Its north end is at the intersection of Atlantic Avenue and Conduit Avenue. The south end, previously a swampland-like landfill near the Erskine Street exit off the Belt Parkway, has been developed as part of the neighborhood of Spring Creek and Shirley Chisholm State Park, built on the former Fountain Avenue and Pennsylvania Avenue landfills. For many years, this segment of Fountain Avenue, between Flatlands Avenue and the Belt Parkway, was undeveloped and used primarily as a site for illegal drag racing.

Description 
At its north end, Fountain Avenue is just a side street, carrying one lane of southbound traffic only. Between Sutter Avenue and Linden Boulevard, Fountain Avenue is a six-lane, undivided roadway. South of Linden Boulevard, the avenue gains a median. The median continues past Flatlands Avenue, ending at Seaview Avenue. Between Flatlands Avenue and Seaview Avenue, Fountain Avenue borders the newly developed Spring Creek Neighborhood and the Brooklyn DDSO office to the West, and the Spring Creek AWPCP to the east. Fountain Avenue continues through past Seaview Avenue, where it curves under the Belt Parkway. The publicly accessible portion of Fountain Avenue ends just south of the Belt Parkway, at the site of the former Fountain Avenue Landfill. The Fountain Avenue Landfill has been developed for public use as part of Shirley Chisholm State Park. Future Plans include a parking facility for the State Park at the southern end of Fountain Avenue.

Southern end 
Various tests of the Fountain Avenue area and landfills were conducted in 1985 and 1986.

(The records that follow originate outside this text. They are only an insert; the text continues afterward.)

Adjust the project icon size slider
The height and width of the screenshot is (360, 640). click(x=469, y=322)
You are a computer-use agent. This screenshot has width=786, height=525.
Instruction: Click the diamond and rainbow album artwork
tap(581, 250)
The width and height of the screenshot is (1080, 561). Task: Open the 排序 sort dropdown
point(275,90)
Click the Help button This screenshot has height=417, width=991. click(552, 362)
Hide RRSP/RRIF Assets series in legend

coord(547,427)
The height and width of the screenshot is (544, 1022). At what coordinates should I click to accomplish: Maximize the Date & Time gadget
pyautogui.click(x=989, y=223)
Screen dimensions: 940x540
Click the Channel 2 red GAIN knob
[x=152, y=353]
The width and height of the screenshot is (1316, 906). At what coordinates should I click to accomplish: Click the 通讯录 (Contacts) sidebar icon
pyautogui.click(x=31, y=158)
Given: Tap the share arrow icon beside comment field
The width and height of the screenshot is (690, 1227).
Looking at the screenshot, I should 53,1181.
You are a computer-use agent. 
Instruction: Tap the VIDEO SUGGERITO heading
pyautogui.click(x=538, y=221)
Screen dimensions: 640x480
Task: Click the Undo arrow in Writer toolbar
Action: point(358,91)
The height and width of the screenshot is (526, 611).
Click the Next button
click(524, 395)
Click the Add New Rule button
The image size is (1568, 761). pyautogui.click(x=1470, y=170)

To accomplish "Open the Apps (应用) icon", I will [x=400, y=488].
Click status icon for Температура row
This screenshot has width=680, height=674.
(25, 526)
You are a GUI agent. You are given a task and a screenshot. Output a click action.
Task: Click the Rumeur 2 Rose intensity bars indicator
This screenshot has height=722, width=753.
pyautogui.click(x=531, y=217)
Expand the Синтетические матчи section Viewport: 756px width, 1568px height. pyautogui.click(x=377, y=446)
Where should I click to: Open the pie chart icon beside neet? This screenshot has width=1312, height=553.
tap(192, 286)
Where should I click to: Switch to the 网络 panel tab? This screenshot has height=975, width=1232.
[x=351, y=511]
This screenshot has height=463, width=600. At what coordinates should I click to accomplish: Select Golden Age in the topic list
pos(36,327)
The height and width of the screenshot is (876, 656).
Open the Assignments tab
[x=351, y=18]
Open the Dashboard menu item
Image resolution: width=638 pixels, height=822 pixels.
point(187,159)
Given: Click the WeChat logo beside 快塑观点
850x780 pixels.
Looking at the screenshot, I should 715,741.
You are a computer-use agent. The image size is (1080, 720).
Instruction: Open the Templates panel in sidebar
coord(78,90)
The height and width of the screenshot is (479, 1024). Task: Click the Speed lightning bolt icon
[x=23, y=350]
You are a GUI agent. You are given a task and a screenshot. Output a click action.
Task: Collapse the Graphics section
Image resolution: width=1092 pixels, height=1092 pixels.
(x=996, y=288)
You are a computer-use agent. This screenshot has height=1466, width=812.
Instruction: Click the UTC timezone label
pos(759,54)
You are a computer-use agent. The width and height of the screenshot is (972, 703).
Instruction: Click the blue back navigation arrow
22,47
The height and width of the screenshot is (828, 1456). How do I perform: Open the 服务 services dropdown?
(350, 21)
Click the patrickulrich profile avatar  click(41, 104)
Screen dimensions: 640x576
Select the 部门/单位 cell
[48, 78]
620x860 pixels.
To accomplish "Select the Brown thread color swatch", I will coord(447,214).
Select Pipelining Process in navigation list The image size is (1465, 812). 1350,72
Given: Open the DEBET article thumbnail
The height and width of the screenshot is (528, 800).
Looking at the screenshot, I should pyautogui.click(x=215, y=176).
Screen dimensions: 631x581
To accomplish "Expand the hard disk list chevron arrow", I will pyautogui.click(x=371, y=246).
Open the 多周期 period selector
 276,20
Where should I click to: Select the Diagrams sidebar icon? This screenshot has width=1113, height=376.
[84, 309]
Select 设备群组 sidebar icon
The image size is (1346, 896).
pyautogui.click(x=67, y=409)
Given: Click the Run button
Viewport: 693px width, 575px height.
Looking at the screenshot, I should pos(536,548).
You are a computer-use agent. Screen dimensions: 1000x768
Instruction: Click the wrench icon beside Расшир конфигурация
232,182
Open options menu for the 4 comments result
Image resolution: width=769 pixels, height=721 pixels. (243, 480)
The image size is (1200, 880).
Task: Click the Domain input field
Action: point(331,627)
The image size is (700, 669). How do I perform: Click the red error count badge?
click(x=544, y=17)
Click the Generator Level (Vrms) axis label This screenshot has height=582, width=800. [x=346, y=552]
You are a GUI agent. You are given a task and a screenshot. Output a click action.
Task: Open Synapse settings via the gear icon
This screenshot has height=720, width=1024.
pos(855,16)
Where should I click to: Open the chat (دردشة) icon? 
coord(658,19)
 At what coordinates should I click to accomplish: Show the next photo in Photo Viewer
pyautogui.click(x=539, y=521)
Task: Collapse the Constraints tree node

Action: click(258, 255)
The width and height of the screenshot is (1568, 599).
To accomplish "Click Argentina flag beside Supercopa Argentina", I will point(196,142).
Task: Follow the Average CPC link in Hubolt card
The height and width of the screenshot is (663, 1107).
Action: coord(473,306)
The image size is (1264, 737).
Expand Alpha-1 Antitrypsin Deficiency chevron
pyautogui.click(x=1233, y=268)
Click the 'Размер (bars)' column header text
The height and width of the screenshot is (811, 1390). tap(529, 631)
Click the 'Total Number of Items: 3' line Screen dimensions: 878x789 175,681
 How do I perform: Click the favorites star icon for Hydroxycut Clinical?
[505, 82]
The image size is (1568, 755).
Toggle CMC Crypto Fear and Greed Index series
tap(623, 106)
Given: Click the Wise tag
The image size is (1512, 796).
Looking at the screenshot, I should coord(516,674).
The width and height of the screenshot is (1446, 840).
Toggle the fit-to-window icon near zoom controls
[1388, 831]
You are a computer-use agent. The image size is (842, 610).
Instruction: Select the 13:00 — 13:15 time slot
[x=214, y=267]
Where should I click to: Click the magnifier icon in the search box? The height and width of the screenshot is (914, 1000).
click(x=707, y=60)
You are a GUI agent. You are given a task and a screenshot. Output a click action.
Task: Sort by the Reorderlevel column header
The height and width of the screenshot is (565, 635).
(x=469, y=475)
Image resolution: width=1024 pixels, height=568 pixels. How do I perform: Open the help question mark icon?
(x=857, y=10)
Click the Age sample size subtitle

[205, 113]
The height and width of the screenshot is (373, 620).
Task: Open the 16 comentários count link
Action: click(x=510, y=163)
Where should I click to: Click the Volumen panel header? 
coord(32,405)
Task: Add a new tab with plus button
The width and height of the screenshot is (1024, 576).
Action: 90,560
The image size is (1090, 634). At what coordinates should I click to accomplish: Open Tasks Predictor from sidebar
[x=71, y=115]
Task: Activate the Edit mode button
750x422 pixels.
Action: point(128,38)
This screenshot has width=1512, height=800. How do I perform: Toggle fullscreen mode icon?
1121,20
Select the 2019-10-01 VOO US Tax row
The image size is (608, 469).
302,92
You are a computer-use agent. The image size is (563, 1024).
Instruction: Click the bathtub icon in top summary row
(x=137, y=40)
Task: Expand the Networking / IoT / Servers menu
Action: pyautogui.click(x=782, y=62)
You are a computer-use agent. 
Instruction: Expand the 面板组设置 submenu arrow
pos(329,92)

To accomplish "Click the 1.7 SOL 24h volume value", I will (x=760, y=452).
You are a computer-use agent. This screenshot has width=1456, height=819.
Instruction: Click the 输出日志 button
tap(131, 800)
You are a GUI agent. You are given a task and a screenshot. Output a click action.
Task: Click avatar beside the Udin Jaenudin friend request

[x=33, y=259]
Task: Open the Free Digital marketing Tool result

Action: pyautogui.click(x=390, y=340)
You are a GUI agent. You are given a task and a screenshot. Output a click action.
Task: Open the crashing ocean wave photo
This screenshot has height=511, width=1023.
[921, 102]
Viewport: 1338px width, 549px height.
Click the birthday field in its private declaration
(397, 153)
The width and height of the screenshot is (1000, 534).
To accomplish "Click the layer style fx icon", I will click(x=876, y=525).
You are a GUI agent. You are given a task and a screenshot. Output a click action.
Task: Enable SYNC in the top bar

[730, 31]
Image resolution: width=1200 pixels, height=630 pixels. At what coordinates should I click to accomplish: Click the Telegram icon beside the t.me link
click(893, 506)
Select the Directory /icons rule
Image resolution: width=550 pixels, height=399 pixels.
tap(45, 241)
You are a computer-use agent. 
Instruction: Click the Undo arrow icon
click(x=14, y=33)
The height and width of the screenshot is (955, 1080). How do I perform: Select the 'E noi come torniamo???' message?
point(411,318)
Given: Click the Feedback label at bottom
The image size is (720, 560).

A December 4, 1998 press announcement by Congressman Vito Fossella stated that Fossella "laid out a compelling argument for deauthorizing the property as part of Gateway National Recreation Area and restoring it as a temporary waste disposal site only for trash generated in Brooklyn".

Bill Farrell, writing for the New York Daily News, summarized the condition of the area during a 2003 article: "The malodorous, toxic and visual nightmare reviled by drivers along the Belt Parkway will soon be transformed into  of parkland along Jamaica Bay."

On February 12, 2004, New York City Sanitation filed a request to operate a yard waste composting facility. The application was completed in March 2006.

BergerWorld reported in its 2nd Quarter 2006 report: "Berger, teamed with URS, is assisting the New York City Department of Environmental Protection in the $160 million,  Pennsylvania & Fountain Avenue Landfills (PAFAL) closure project in Brooklyn, NY, one of the largest closures ever undertaken in the state of New York"

The landfill was mentioned on July 10, 2007, as undergoing a $20 million ecological restoration with the Pennsylvania landfill. The area is also under discussion by local government to be considered for more development. City Line Park was mentioned as being redesigned and transformed under a $1.5 million renovation launched this day.

Ecological concerns were later expressed for the area on a "New York Habitat Restoration" webpage.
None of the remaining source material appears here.